>> Start SUPPLIED RECORDS

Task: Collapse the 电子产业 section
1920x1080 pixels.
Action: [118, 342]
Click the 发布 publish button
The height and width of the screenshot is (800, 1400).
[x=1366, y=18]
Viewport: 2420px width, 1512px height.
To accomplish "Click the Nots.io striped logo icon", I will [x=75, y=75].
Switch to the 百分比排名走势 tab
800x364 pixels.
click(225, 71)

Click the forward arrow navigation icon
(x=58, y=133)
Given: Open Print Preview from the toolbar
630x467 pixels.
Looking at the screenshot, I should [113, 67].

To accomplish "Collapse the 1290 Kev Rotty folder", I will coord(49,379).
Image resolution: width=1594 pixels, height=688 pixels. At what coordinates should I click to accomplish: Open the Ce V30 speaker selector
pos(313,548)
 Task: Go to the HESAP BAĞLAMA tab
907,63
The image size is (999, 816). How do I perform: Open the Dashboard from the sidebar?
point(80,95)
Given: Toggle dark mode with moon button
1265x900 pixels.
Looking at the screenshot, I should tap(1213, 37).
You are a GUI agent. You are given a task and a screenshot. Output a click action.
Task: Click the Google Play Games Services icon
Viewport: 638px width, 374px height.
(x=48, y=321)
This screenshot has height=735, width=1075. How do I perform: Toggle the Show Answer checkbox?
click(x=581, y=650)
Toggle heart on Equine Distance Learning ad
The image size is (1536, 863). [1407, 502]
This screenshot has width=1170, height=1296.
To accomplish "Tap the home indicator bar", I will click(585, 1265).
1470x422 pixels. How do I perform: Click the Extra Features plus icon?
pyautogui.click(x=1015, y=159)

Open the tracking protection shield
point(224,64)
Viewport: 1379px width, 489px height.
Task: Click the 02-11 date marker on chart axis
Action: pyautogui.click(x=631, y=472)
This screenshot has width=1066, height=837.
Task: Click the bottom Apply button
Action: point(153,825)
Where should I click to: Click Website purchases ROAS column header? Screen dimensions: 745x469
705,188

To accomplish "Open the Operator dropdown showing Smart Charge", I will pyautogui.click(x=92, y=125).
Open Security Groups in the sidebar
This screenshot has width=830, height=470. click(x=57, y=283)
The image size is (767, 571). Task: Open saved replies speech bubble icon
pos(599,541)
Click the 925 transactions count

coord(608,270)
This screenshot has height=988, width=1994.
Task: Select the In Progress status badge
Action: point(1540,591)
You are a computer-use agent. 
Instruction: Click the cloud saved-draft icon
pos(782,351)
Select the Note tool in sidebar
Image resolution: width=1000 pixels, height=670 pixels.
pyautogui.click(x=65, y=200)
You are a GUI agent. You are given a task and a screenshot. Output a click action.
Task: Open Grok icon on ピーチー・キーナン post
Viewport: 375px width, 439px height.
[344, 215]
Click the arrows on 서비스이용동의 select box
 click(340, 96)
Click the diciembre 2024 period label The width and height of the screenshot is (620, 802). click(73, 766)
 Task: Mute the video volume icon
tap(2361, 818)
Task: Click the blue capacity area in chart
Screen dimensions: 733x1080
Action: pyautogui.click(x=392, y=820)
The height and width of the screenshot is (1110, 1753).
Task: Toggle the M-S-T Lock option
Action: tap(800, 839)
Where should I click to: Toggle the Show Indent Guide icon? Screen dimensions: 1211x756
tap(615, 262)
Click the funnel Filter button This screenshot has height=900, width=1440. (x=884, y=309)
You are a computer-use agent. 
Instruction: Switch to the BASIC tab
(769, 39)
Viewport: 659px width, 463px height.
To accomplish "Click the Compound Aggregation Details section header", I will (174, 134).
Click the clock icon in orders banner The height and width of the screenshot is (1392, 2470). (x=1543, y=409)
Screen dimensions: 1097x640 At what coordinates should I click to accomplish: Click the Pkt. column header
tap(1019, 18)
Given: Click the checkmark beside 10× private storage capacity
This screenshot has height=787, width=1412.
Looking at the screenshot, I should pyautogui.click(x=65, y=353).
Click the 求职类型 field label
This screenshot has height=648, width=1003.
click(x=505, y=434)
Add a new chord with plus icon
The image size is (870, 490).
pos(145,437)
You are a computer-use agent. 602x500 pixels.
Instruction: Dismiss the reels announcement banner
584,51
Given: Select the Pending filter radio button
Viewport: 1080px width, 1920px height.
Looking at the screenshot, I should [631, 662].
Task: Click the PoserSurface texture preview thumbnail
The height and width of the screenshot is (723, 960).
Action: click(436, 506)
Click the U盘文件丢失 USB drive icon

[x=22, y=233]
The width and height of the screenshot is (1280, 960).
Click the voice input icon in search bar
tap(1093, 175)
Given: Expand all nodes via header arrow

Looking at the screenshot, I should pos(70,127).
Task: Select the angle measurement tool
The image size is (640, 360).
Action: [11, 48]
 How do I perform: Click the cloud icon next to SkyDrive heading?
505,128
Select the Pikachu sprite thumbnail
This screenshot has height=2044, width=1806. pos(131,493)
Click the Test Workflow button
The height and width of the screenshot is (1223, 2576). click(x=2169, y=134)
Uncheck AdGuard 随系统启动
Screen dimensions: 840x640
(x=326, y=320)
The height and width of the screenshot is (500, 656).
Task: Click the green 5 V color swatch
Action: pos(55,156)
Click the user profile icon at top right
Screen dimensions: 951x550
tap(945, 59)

>> End SUPPLIED RECORDS

Arrange every line of the material above as a Markdown table with the columns "Row" and "Line text," numbering each row and leaving out blank lines.

| Row | Line text |
|---|---|
| 1 | Task: Collapse the 电子产业 section |
| 2 | 1920x1080 pixels. |
| 3 | Action: [118, 342] |
| 4 | Click the 发布 publish button |
| 5 | The height and width of the screenshot is (800, 1400). |
| 6 | [x=1366, y=18] |
| 7 | Viewport: 2420px width, 1512px height. |
| 8 | To accomplish "Click the Nots.io striped logo icon", I will [x=75, y=75]. |
| 9 | Switch to the 百分比排名走势 tab |
| 10 | 800x364 pixels. |
| 11 | click(225, 71) |
| 12 | Click the forward arrow navigation icon |
| 13 | (x=58, y=133) |
| 14 | Given: Open Print Preview from the toolbar |
| 15 | 630x467 pixels. |
| 16 | Looking at the screenshot, I should [113, 67]. |
| 17 | To accomplish "Collapse the 1290 Kev Rotty folder", I will coord(49,379). |
| 18 | Image resolution: width=1594 pixels, height=688 pixels. At what coordinates should I click to accomplish: Open the Ce V30 speaker selector |
| 19 | pos(313,548) |
| 20 |  Task: Go to the HESAP BAĞLAMA tab |
| 21 | 907,63 |
| 22 | The image size is (999, 816). How do I perform: Open the Dashboard from the sidebar? |
| 23 | point(80,95) |
| 24 | Given: Toggle dark mode with moon button |
| 25 | 1265x900 pixels. |
| 26 | Looking at the screenshot, I should tap(1213, 37). |
| 27 | You are a GUI agent. You are given a task and a screenshot. Output a click action. |
| 28 | Task: Click the Google Play Games Services icon |
| 29 | Viewport: 638px width, 374px height. |
| 30 | (x=48, y=321) |
| 31 | This screenshot has height=735, width=1075. How do I perform: Toggle the Show Answer checkbox? |
| 32 | click(x=581, y=650) |
| 33 | Toggle heart on Equine Distance Learning ad |
| 34 | The image size is (1536, 863). [1407, 502] |
| 35 | This screenshot has width=1170, height=1296. |
| 36 | To accomplish "Tap the home indicator bar", I will click(585, 1265). |
| 37 | 1470x422 pixels. How do I perform: Click the Extra Features plus icon? |
| 38 | pyautogui.click(x=1015, y=159) |
| 39 | Open the tracking protection shield |
| 40 | point(224,64) |
| 41 | Viewport: 1379px width, 489px height. |
| 42 | Task: Click the 02-11 date marker on chart axis |
| 43 | Action: pyautogui.click(x=631, y=472) |
| 44 | This screenshot has width=1066, height=837. |
| 45 | Task: Click the bottom Apply button |
| 46 | Action: point(153,825) |
| 47 | Where should I click to: Click Website purchases ROAS column header? Screen dimensions: 745x469 |
| 48 | 705,188 |
| 49 | To accomplish "Open the Operator dropdown showing Smart Charge", I will pyautogui.click(x=92, y=125). |
| 50 | Open Security Groups in the sidebar |
| 51 | This screenshot has width=830, height=470. click(x=57, y=283) |
| 52 | The image size is (767, 571). Task: Open saved replies speech bubble icon |
| 53 | pos(599,541) |
| 54 | Click the 925 transactions count |
| 55 | coord(608,270) |
| 56 | This screenshot has height=988, width=1994. |
| 57 | Task: Select the In Progress status badge |
| 58 | Action: point(1540,591) |
| 59 | You are a computer-use agent.  |
| 60 | Instruction: Click the cloud saved-draft icon |
| 61 | pos(782,351) |
| 62 | Select the Note tool in sidebar |
| 63 | Image resolution: width=1000 pixels, height=670 pixels. |
| 64 | pyautogui.click(x=65, y=200) |
| 65 | You are a GUI agent. You are given a task and a screenshot. Output a click action. |
| 66 | Task: Open Grok icon on ピーチー・キーナン post |
| 67 | Viewport: 375px width, 439px height. |
| 68 | [344, 215] |
| 69 | Click the arrows on 서비스이용동의 select box |
| 70 |  click(340, 96) |
| 71 | Click the diciembre 2024 period label The width and height of the screenshot is (620, 802). click(73, 766) |
| 72 |  Task: Mute the video volume icon |
| 73 | tap(2361, 818) |
| 74 | Task: Click the blue capacity area in chart |
| 75 | Screen dimensions: 733x1080 |
| 76 | Action: pyautogui.click(x=392, y=820) |
| 77 | The height and width of the screenshot is (1110, 1753). |
| 78 | Task: Toggle the M-S-T Lock option |
| 79 | Action: tap(800, 839) |
| 80 | Where should I click to: Toggle the Show Indent Guide icon? Screen dimensions: 1211x756 |
| 81 | tap(615, 262) |
| 82 | Click the funnel Filter button This screenshot has height=900, width=1440. (x=884, y=309) |
| 83 | You are a computer-use agent.  |
| 84 | Instruction: Switch to the BASIC tab |
| 85 | (769, 39) |
| 86 | Viewport: 659px width, 463px height. |
| 87 | To accomplish "Click the Compound Aggregation Details section header", I will (174, 134). |
| 88 | Click the clock icon in orders banner The height and width of the screenshot is (1392, 2470). (x=1543, y=409) |
| 89 | Screen dimensions: 1097x640 At what coordinates should I click to accomplish: Click the Pkt. column header |
| 90 | tap(1019, 18) |
| 91 | Given: Click the checkmark beside 10× private storage capacity |
| 92 | This screenshot has height=787, width=1412. |
| 93 | Looking at the screenshot, I should pyautogui.click(x=65, y=353). |
| 94 | Click the 求职类型 field label |
| 95 | This screenshot has height=648, width=1003. |
| 96 | click(x=505, y=434) |
| 97 | Add a new chord with plus icon |
| 98 | The image size is (870, 490). |
| 99 | pos(145,437) |
| 100 | You are a computer-use agent. 602x500 pixels. |
| 101 | Instruction: Dismiss the reels announcement banner |
| 102 | 584,51 |
| 103 | Given: Select the Pending filter radio button |
| 104 | Viewport: 1080px width, 1920px height. |
| 105 | Looking at the screenshot, I should [631, 662]. |
| 106 | Task: Click the PoserSurface texture preview thumbnail |
| 107 | The height and width of the screenshot is (723, 960). |
| 108 | Action: click(436, 506) |
| 109 | Click the U盘文件丢失 USB drive icon |
| 110 | [x=22, y=233] |
| 111 | The width and height of the screenshot is (1280, 960). |
| 112 | Click the voice input icon in search bar |
| 113 | tap(1093, 175) |
| 114 | Given: Expand all nodes via header arrow |
| 115 | Looking at the screenshot, I should pos(70,127). |
| 116 | Task: Select the angle measurement tool |
| 117 | The image size is (640, 360). |
| 118 | Action: [11, 48] |
| 119 |  How do I perform: Click the cloud icon next to SkyDrive heading? |
| 120 | 505,128 |
| 121 | Select the Pikachu sprite thumbnail |
| 122 | This screenshot has height=2044, width=1806. pos(131,493) |
| 123 | Click the Test Workflow button |
| 124 | The height and width of the screenshot is (1223, 2576). click(x=2169, y=134) |
| 125 | Uncheck AdGuard 随系统启动 |
| 126 | Screen dimensions: 840x640 |
| 127 | (x=326, y=320) |
| 128 | The height and width of the screenshot is (500, 656). |
| 129 | Task: Click the green 5 V color swatch |
| 130 | Action: pos(55,156) |
| 131 | Click the user profile icon at top right |
| 132 | Screen dimensions: 951x550 |
| 133 | tap(945, 59) |